• **Aim of the exercise**: Look below for the line holding "Switch to the XLSX format option" and the line holding "Task: Open the Dashboard sidebar icon". Transcribe exactly those lines and all lines between them, nothing more.

• **Dataset entries**:
================

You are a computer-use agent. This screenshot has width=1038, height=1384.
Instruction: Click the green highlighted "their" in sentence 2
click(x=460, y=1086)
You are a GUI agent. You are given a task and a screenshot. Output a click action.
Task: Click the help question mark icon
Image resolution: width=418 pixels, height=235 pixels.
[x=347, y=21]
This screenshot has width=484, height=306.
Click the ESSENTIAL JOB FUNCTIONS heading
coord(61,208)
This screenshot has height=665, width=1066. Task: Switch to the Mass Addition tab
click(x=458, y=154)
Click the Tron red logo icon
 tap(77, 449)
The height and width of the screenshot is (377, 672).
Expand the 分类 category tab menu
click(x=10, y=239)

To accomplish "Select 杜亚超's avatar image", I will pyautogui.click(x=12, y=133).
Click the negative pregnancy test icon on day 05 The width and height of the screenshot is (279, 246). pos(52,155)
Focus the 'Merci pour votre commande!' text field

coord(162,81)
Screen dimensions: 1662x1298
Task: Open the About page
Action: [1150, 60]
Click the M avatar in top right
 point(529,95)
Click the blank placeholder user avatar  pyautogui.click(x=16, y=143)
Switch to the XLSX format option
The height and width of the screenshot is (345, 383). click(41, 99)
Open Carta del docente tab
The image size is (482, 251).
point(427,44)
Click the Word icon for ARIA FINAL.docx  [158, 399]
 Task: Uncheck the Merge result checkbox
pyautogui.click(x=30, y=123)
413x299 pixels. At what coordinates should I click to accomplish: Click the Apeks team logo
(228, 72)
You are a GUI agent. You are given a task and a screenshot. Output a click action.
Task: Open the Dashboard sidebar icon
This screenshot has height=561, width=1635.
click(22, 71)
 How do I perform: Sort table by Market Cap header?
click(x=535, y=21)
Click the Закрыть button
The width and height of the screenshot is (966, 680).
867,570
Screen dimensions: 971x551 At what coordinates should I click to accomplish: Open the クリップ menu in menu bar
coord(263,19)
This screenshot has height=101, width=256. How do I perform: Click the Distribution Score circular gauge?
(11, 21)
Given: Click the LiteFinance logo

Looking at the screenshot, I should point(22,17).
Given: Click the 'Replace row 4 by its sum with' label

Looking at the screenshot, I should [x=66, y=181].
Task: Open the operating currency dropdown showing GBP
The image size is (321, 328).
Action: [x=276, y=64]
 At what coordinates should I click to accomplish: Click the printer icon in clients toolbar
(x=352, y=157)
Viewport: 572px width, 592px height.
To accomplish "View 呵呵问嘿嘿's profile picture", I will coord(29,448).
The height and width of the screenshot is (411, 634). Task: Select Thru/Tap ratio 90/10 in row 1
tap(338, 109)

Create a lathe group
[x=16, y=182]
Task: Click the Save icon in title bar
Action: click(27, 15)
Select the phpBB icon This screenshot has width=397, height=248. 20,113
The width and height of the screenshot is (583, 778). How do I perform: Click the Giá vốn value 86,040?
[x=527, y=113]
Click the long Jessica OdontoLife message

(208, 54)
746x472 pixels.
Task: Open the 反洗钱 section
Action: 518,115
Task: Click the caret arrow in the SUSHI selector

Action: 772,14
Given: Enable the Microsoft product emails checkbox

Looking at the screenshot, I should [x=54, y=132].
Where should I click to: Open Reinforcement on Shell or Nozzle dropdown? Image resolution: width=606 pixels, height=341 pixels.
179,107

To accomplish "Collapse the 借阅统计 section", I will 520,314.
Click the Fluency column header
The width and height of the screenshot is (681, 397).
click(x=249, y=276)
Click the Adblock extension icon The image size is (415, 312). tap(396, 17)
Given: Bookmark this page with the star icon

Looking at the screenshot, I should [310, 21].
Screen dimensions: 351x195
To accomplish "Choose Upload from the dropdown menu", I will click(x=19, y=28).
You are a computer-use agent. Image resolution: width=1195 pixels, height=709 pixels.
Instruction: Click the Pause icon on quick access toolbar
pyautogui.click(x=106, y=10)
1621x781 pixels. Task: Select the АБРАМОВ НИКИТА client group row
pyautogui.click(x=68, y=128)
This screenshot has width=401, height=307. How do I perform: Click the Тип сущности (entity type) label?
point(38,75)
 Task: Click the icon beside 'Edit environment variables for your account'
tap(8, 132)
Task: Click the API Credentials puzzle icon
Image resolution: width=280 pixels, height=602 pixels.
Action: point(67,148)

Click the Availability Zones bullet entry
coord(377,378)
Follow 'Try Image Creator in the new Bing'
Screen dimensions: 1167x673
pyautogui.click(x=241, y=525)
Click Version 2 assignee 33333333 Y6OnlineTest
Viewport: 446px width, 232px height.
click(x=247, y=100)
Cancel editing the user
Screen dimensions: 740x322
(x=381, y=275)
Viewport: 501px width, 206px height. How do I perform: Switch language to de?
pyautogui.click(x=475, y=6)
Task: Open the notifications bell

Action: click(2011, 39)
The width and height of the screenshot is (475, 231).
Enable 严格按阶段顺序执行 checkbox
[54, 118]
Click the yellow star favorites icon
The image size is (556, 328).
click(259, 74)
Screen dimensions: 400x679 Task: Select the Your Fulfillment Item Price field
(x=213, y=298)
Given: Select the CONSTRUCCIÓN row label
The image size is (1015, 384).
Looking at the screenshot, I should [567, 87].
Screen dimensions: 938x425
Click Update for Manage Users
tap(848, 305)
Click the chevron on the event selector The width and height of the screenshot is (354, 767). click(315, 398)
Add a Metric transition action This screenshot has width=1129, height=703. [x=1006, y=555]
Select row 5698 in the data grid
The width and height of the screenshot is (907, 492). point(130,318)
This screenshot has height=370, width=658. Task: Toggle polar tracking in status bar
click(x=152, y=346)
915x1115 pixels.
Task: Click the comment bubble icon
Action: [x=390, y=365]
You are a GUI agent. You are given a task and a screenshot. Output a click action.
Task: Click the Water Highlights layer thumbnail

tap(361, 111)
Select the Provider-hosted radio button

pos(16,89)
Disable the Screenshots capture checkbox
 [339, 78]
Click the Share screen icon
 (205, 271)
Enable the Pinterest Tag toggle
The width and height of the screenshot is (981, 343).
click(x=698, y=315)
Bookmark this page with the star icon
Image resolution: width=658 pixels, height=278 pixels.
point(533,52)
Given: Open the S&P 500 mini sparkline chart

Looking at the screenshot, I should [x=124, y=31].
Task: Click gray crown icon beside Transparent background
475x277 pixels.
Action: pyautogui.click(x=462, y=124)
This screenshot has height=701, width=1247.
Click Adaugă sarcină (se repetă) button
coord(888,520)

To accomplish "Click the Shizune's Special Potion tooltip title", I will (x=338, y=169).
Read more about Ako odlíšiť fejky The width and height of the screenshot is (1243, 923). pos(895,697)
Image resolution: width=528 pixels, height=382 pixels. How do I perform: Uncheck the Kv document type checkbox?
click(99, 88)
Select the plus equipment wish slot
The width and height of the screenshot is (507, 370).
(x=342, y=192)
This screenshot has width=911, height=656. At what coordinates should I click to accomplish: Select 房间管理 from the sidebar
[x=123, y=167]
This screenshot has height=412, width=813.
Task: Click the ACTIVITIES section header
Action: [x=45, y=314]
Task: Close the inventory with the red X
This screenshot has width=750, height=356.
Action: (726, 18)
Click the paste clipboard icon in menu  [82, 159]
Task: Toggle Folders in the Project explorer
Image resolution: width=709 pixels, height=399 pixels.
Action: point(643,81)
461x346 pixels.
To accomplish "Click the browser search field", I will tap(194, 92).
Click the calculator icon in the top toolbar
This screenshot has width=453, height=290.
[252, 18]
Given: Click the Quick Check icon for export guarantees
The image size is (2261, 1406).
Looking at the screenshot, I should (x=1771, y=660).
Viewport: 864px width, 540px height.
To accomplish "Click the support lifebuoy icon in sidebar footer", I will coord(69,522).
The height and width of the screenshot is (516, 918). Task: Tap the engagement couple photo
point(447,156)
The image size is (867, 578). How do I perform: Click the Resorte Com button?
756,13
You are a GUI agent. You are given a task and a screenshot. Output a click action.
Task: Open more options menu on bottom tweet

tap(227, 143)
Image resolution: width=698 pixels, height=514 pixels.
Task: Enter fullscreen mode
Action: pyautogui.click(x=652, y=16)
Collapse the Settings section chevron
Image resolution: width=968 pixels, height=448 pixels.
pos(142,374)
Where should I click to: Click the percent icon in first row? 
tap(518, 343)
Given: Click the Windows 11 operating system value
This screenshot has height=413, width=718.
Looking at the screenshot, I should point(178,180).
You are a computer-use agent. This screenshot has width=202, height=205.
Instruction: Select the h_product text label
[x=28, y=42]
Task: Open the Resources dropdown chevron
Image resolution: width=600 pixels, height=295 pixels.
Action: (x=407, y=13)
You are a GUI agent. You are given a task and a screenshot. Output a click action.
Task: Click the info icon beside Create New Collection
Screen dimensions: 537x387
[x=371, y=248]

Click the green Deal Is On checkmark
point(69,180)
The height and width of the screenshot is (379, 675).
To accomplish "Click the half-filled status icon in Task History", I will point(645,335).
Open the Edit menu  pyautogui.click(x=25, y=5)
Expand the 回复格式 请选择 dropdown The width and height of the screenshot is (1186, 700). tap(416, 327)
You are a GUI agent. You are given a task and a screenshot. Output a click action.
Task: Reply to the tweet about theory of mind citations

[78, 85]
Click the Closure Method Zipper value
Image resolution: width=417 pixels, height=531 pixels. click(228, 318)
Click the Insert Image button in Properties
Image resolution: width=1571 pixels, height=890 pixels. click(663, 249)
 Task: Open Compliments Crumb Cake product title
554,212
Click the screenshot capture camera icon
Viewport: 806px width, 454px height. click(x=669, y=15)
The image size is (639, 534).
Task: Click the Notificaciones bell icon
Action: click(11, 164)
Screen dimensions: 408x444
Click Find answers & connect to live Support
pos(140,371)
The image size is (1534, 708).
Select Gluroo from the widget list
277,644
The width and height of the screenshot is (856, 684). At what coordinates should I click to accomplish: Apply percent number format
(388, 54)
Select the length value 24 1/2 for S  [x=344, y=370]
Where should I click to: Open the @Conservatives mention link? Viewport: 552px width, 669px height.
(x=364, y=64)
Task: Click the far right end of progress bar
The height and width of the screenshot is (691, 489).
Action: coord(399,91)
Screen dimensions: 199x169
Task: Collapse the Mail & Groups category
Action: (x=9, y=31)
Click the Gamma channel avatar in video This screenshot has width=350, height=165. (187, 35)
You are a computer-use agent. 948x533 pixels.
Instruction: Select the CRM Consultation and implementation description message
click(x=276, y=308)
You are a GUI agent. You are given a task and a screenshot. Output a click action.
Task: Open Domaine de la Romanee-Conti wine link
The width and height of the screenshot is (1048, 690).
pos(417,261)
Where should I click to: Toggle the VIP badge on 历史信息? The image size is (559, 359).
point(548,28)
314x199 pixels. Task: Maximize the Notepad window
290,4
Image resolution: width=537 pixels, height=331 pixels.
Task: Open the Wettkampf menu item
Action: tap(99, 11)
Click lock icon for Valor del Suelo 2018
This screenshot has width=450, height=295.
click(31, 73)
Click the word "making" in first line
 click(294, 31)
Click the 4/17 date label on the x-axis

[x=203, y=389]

================

• **Answer space**:
Switch to the XLSX format option
The height and width of the screenshot is (345, 383). click(41, 99)
Open Carta del docente tab
The image size is (482, 251).
point(427,44)
Click the Word icon for ARIA FINAL.docx  [158, 399]
 Task: Uncheck the Merge result checkbox
pyautogui.click(x=30, y=123)
413x299 pixels. At what coordinates should I click to accomplish: Click the Apeks team logo
(228, 72)
You are a GUI agent. You are given a task and a screenshot. Output a click action.
Task: Open the Dashboard sidebar icon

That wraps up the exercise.